The data Start Marker
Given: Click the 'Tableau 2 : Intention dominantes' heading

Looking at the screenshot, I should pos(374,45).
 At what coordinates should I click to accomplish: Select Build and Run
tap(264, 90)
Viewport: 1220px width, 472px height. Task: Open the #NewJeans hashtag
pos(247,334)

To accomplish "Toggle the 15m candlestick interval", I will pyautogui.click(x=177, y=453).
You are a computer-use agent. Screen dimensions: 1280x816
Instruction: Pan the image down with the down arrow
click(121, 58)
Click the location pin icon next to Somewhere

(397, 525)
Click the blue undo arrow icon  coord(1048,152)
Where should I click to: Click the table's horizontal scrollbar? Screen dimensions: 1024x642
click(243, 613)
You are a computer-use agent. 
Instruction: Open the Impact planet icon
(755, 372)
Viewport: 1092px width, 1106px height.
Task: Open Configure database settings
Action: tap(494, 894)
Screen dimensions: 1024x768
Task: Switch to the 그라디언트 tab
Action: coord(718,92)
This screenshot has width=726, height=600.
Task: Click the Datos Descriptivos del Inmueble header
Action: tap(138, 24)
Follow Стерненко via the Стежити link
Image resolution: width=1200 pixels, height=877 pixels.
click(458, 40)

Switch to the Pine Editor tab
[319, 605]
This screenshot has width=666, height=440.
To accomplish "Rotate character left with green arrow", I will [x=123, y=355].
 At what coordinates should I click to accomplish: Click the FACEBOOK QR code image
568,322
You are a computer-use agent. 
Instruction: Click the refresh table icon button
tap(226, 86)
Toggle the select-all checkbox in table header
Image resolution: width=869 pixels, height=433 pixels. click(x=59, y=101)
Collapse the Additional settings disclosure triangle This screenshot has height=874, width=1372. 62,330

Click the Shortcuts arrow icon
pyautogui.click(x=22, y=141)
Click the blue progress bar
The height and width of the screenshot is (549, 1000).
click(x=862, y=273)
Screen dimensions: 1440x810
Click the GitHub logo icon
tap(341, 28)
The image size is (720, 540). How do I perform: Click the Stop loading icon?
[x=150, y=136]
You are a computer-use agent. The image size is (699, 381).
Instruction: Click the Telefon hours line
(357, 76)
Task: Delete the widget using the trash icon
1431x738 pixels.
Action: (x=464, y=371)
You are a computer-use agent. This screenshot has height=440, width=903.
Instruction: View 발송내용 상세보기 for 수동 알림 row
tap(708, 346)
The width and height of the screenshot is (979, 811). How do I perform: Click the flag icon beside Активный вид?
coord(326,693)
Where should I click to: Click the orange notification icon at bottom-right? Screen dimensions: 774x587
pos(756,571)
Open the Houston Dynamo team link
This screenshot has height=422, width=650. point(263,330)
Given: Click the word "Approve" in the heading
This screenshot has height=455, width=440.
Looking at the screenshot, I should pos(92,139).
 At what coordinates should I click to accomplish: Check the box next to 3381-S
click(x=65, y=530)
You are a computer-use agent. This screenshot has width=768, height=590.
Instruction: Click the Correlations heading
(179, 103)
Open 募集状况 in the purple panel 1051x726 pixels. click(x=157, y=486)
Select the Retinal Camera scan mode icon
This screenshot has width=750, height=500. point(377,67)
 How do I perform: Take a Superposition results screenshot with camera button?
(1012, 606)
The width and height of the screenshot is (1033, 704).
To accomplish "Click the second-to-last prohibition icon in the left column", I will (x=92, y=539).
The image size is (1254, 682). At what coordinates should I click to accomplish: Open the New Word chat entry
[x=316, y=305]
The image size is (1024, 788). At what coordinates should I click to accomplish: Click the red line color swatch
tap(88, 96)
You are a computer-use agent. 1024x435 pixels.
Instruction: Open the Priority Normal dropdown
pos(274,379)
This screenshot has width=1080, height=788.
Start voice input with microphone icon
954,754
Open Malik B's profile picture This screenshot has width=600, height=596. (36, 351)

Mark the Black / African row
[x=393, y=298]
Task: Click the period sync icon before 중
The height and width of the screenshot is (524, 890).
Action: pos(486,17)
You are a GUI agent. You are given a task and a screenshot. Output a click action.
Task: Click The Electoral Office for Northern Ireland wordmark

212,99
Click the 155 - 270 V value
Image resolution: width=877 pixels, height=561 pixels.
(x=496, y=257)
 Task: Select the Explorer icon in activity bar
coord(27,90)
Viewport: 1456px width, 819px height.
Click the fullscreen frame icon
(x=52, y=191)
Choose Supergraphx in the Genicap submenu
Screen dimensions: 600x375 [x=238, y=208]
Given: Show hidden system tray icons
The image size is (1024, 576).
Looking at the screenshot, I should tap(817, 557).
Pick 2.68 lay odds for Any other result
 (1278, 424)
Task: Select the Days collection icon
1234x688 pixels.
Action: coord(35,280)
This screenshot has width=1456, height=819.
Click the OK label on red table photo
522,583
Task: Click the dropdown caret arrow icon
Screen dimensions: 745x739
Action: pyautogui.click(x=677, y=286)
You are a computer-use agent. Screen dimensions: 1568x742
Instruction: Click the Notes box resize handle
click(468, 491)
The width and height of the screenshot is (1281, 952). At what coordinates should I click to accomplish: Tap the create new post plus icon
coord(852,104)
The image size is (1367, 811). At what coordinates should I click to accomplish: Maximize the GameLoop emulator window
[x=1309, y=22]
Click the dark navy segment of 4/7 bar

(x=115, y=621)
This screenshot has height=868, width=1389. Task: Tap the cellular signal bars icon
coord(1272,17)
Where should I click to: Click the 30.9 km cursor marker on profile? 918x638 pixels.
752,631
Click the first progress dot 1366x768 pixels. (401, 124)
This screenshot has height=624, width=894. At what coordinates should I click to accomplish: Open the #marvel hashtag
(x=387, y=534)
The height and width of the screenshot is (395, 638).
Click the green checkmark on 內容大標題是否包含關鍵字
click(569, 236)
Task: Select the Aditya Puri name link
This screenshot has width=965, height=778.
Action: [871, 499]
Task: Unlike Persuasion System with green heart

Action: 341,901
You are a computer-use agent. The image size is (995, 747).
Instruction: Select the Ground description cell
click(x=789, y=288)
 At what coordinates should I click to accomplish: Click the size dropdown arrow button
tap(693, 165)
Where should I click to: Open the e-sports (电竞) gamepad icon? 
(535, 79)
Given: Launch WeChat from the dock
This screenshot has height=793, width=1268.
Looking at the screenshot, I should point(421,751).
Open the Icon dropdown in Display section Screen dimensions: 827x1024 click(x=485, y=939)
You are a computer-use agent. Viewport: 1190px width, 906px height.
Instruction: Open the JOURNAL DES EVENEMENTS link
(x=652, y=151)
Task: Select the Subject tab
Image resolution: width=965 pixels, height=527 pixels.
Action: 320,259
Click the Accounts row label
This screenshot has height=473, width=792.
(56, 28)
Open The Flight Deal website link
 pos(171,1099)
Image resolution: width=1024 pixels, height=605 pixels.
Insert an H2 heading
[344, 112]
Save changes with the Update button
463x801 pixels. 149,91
The data End Marker
Problem details
Across the entries above, find the lines with the string "will" and copy them.

Solved problem
To accomplish "Toggle the 15m candlestick interval", I will pyautogui.click(x=177, y=453).
To accomplish "Rotate character left with green arrow", I will [x=123, y=355].
To accomplish "Click the second-to-last prohibition icon in the left column", I will (x=92, y=539).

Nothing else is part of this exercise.